Êtes-vous concerné ?
| Profil | Concerné ? |
|---|---|
| Cryptos sur une plateforme (Kraken, Bitstamp...) | Oui — la plateforme déclare vos avoirs |
| Résident suisse, plateforme étrangère (UE, UK...) | Oui — via l'échange réciproque |
| Self-custody (Ledger, wallet privé) | Indirectement — tout passage par une plateforme est tracé |
Le self-custody n'est pas un moyen d'échapper au fisc : dès que vous achetez ou revendez via une plateforme régulée, ce point d'entrée ou de sortie est déclaré.
Le calendrier
- 1er janvier 2026 : entrée en vigueur, début de la collecte.
- 2026 : première année de collecte complète.
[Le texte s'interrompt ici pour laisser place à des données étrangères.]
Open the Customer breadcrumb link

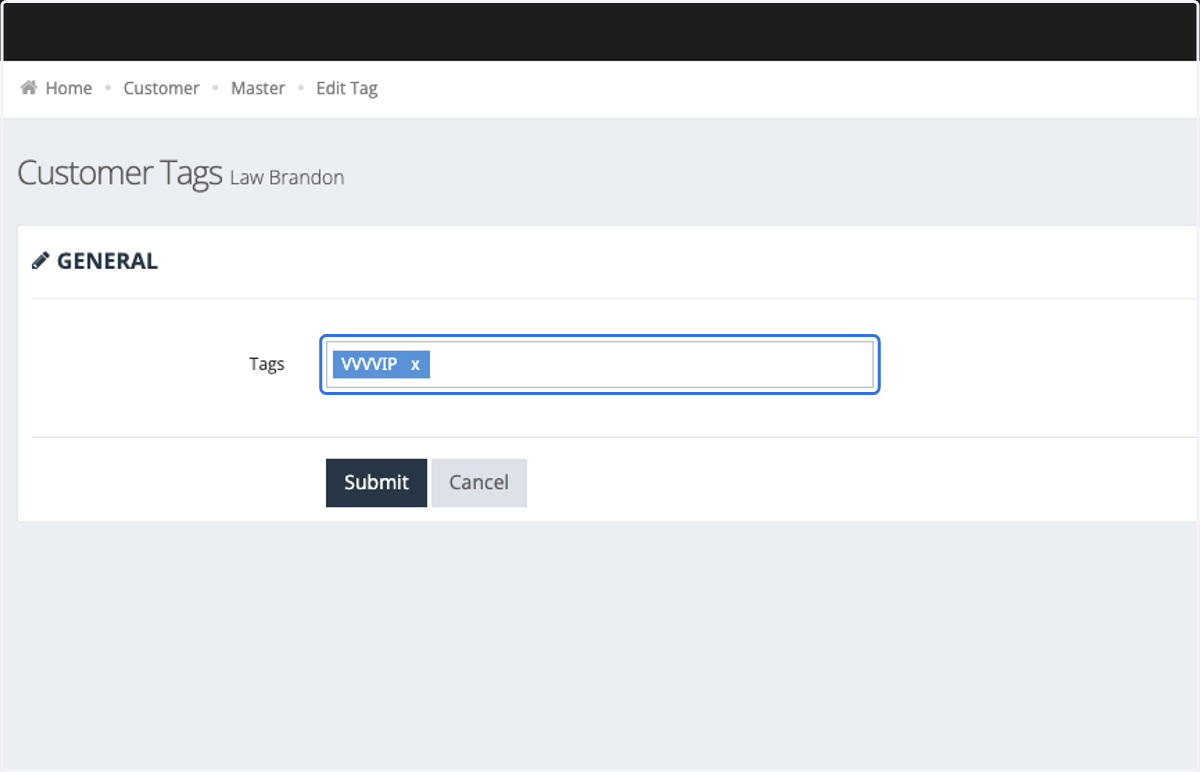(x=161, y=88)
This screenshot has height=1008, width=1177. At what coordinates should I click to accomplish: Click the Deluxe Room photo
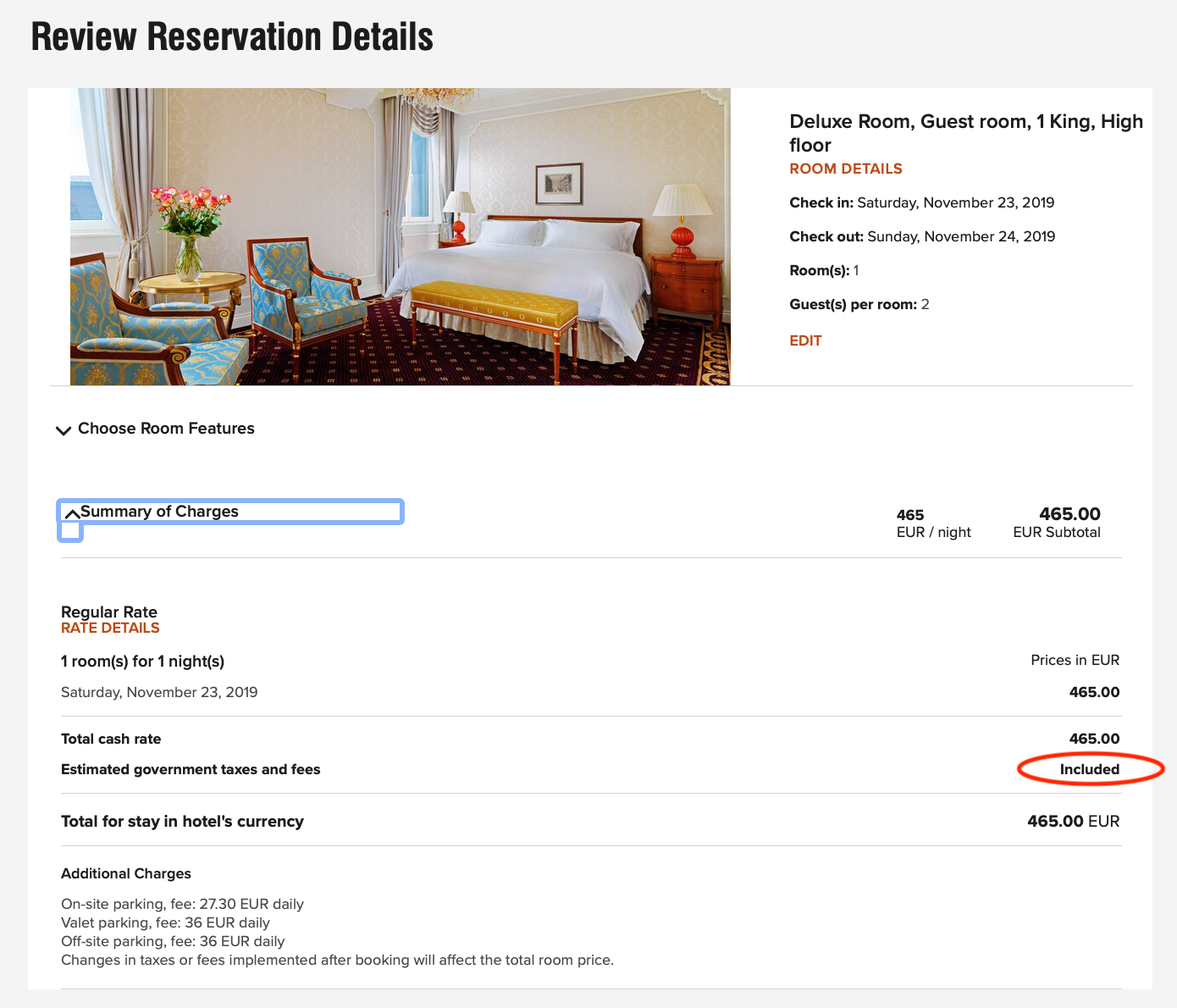[x=400, y=236]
- 2027 : premier échange automatique des données 2026 avec les 74 États partenaires.
La fenêtre pour se mettre en règle proprement, c'est maintenant. (La liste définitive des États partenaires reste soumise à l'approbation du Parlement ; le principe et le calendrier sont actés.)
Rappel : comment les cryptos sont imposées en Suisse
- Impôt sur la fortune (oui) : vos cryptos sont déclarées à leur valeur au 31 décembre.
- Gains en capital (non, sauf exception) : les plus-values privées sont en principe exonérées, comme pour les actions — sauf si vous êtes qualifié de commerçant professionnel de titres.
- Revenus (oui) : staking, mining, lending et airdrops sont imposés comme du revenu.
Pour le détail, voyez notre guide pour déclarer ses cryptomonnaies en Suisse.
Le vrai risque si vous n'avez jamais déclaré
À partir de 2027, l'information arrive seule sur le bureau de l'administration. En cas d'écart avec vos déclarations passées, vous vous exposez à un rappel d'impôt (jusqu'à 10 ans en arrière, avec intérêts), une amende pour soustraction (de 1/3 à 3 fois le montant soustrait), voire des sanctions pénales dans les cas graves. Voir notre article sur les conséquences de la fraude fiscale en Suisse.
Que faire maintenant
- Faites l'inventaire de vos avoirs et exportez l'historique de vos transactions.
- Régularisez le passé avec la dénonciation spontanée non punissable : une fois dans votre vie, vous déclarez spontanément sans amende (seulement rappel d'impôt + intérêts), à condition d'agir avant que le fisc ne découvre l'omission. L'échange de 2027 referme cette fenêtre.
- Déclarez correctement dès cette année : fortune au 31.12 et revenus éventuels.
- Faites-vous accompagner si la situation est complexe (multiples plateformes, DeFi, NFT, trading fréquent, transfrontalier).
Frontaliers et Suisses de l'étranger
Si vous êtes frontalier ou expatrié, vos données crypto peuvent circuler dans les deux sens entre la Suisse et votre pays de résidence (la France et toute l'UE font partie des partenaires). Une déclaration cohérente des deux côtés devient indispensable.
Cet article est fourni à titre informatif et ne constitue pas un conseil fiscal individualisé.